===== GIVEN DATA

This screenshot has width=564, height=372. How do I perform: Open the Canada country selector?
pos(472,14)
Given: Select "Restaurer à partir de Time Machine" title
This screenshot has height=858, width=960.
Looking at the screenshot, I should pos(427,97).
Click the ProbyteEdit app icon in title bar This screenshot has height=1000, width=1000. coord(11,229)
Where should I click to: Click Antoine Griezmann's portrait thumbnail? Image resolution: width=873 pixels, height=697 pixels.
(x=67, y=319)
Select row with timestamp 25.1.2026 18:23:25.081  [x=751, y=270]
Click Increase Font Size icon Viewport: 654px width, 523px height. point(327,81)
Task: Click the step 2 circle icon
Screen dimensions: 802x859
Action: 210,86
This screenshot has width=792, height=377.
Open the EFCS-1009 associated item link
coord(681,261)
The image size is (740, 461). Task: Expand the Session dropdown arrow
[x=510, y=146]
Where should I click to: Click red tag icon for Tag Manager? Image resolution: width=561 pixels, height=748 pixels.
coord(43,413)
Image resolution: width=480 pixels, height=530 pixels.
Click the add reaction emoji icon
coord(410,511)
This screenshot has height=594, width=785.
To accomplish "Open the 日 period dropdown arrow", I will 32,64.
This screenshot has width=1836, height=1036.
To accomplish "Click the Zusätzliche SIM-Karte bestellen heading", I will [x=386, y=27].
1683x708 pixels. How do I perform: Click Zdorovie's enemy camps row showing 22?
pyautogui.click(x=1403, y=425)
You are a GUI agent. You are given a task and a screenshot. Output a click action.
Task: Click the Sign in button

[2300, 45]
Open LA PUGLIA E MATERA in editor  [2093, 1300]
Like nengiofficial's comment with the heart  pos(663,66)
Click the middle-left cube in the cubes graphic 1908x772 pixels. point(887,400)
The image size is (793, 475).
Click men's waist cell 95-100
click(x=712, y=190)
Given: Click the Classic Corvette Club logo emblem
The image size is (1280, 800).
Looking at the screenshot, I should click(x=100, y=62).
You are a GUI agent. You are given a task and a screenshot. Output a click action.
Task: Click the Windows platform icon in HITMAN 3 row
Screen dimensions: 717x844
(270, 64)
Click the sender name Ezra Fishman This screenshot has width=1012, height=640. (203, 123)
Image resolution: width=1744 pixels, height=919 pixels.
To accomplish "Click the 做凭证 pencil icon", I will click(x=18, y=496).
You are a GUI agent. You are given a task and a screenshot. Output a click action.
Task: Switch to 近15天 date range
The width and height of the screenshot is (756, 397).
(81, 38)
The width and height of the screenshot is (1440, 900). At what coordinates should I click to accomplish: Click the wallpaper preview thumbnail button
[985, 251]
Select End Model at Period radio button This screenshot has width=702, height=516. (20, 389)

==========

WORK INSTRUCTION: Find every line of the data that includes the string "will". Copy each of those lines.

YOUR SOLUTION:
To accomplish "Open the 日 period dropdown arrow", I will 32,64.
To accomplish "Click the Zusätzliche SIM-Karte bestellen heading", I will [x=386, y=27].
To accomplish "Click the 做凭证 pencil icon", I will click(x=18, y=496).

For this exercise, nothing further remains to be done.